Où fait-il bon se loger pour les Français ?

 

L’Association QUALITEL publie la troisième édition de son Baromètre annuel consacré à la Qualité du logement, en partenariat avec Ipsos. L’étude, d’une ampleur inédite, avec 80 questions et 4 850 personnes interrogées, explore les perceptions des Français sur le logement, selon le type de territoire habité : communes rurales, villes moyennes, métropoles et agglomération parisienne.

Plus on habite dans une petite commune, plus on est satisfait de la qualité de son logement

On constate que le niveau de qualité perçue d’un habitant vis-à-vis de son logement décroît à mesure que la taille de la commune grandit : le Qualiscore (indice synthétique de 17 critères de satisfaction autour de la qualité du logement) s’élève ainsi à 7 dans les communes rurales, 6,9 dans les villes moyennes, 6,7 dans les métropoles de plus de cent mille habitants et 6,4 dans l’agglomération parisienne.

Ces chiffres résultent de la conjugaison de plusieurs facteurs, parmi lesquels :

  • La surface du logement,
  • Les nuisances acoustiques, liées à la densité urbaine,
  • La qualité intrinsèque du logement.

La qualité du logement compte vraiment et apparaît même comme un « avantage compétitif » pour les territoires ruraux et les villes moyennes.

La qualité du logement est une contrepartie effective – et appréciée – au fait de vivre dans un territoire moins dynamique économiquement et moins densément peuplé, comme l’indique le Baromètre QUALITEL :

  • L’insatisfaction liée à l’offre de services et commerces dans leurs communes, de la qualité de la connexion internet ou de l’accessibilité aux transports est plus importante dans les territoires ruraux (55 %) que dans les métropoles (14 %).
  • …mais pour autant, c’est dans les petites et moyennes villes qu’on trouve le plus de Français qui déclarent ne vouloir changer de logement « pour rien au monde ».
  • La qualité perçue du logement joue logiquement sur la volonté de rester ou au contraire de déménager.
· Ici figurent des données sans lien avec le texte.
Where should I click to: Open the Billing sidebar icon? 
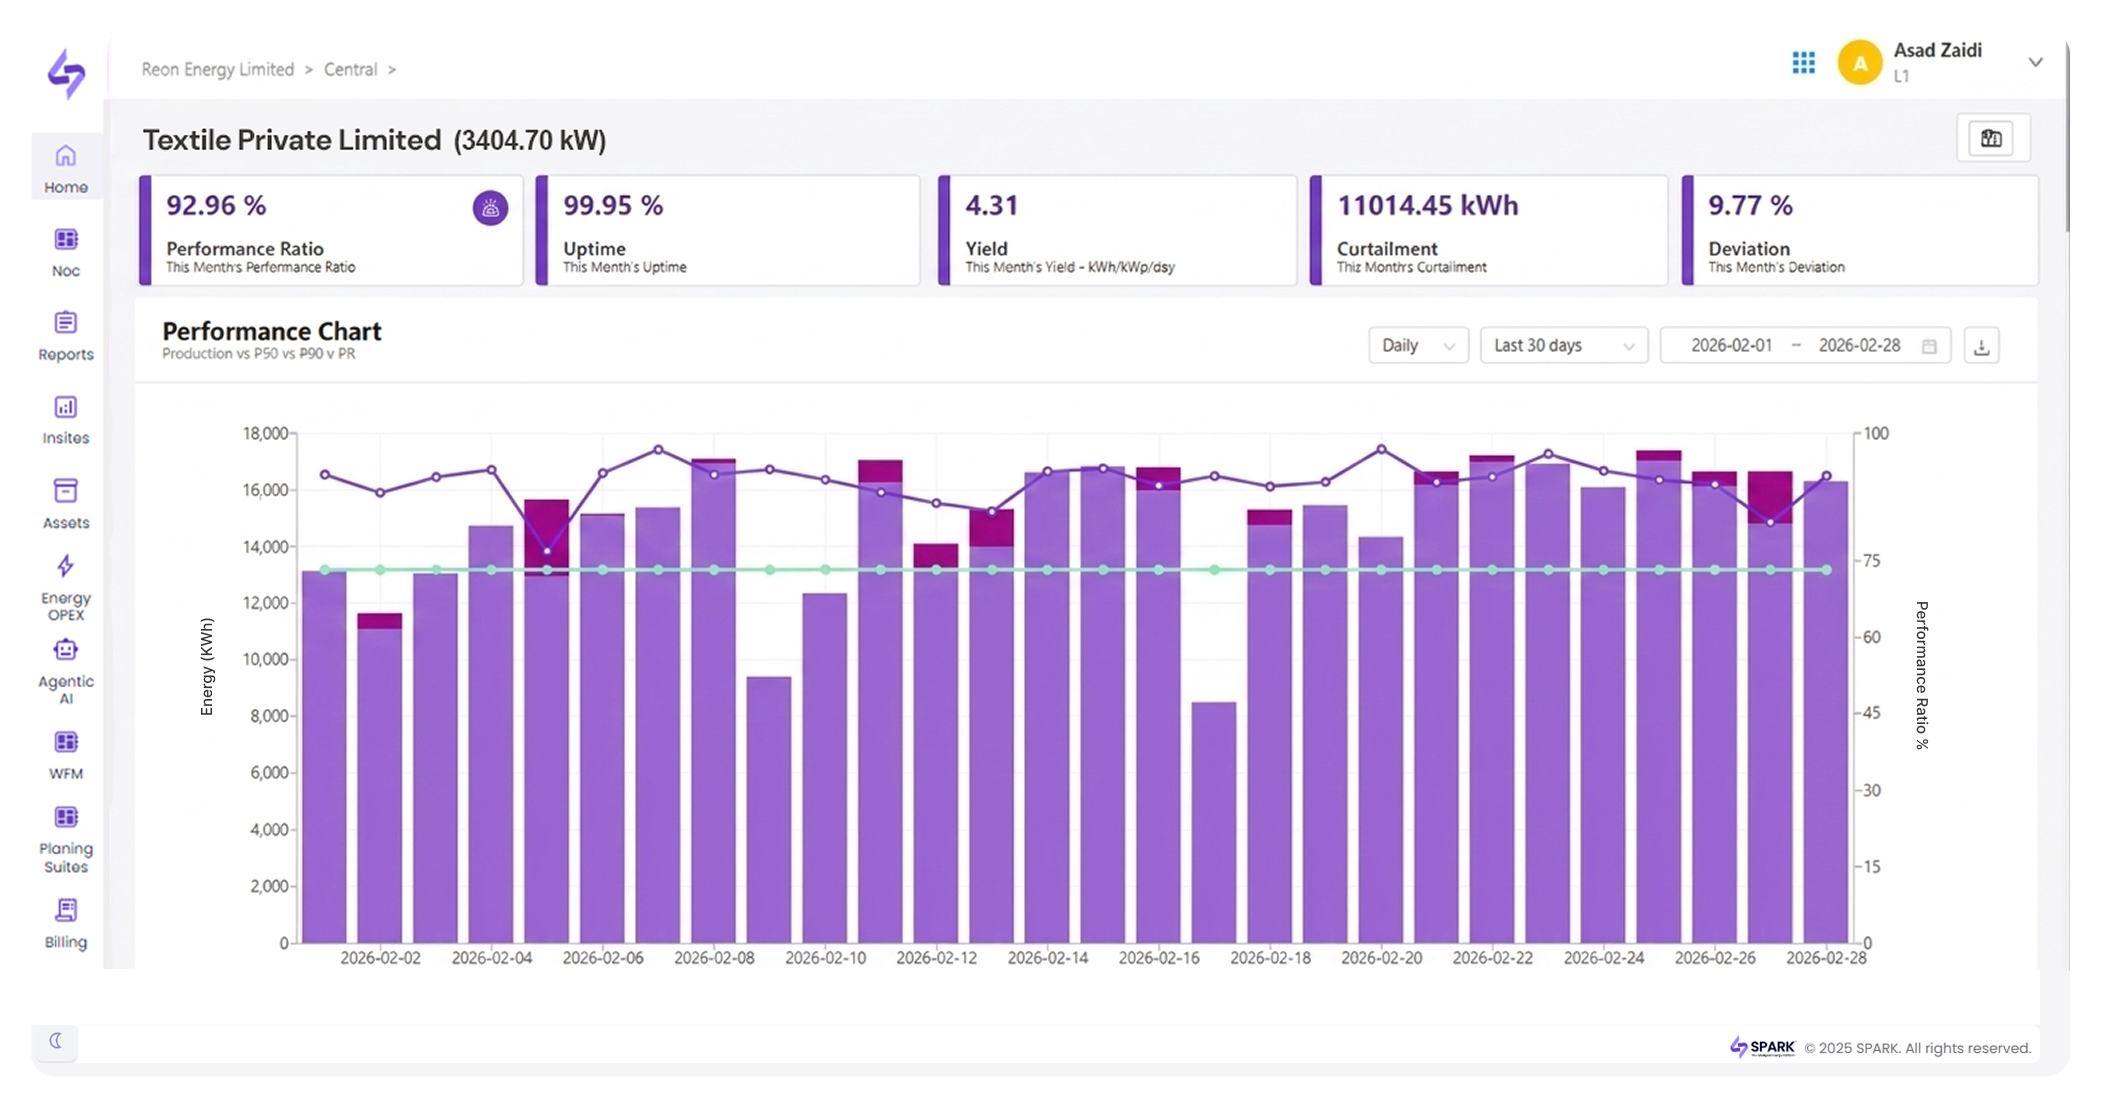tap(65, 910)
La qualité du logement nourrit (ou dessert) l’attractivité des 11 plus grandes métropoles

L’ancienneté du parc impacte nettement la qualité perçue du logement : les métropoles « nouvelles » recueillent les meilleures notes de qualité globale ( 6,9/10 pour Rennes par exemple) loin devant les « anciennes » métropoles (6,4 pour Lille).

Pour ces métropoles « anciennes », le défi en matière de qualité du logement est important. Compte-tenu de la densité déjà forte de ces communes, la construction de logements neufs ne saurait être la seule solution. Il faut donc prioritairement axer les efforts sur la rénovation du parc de logement existant pour renforcer leur attractivité.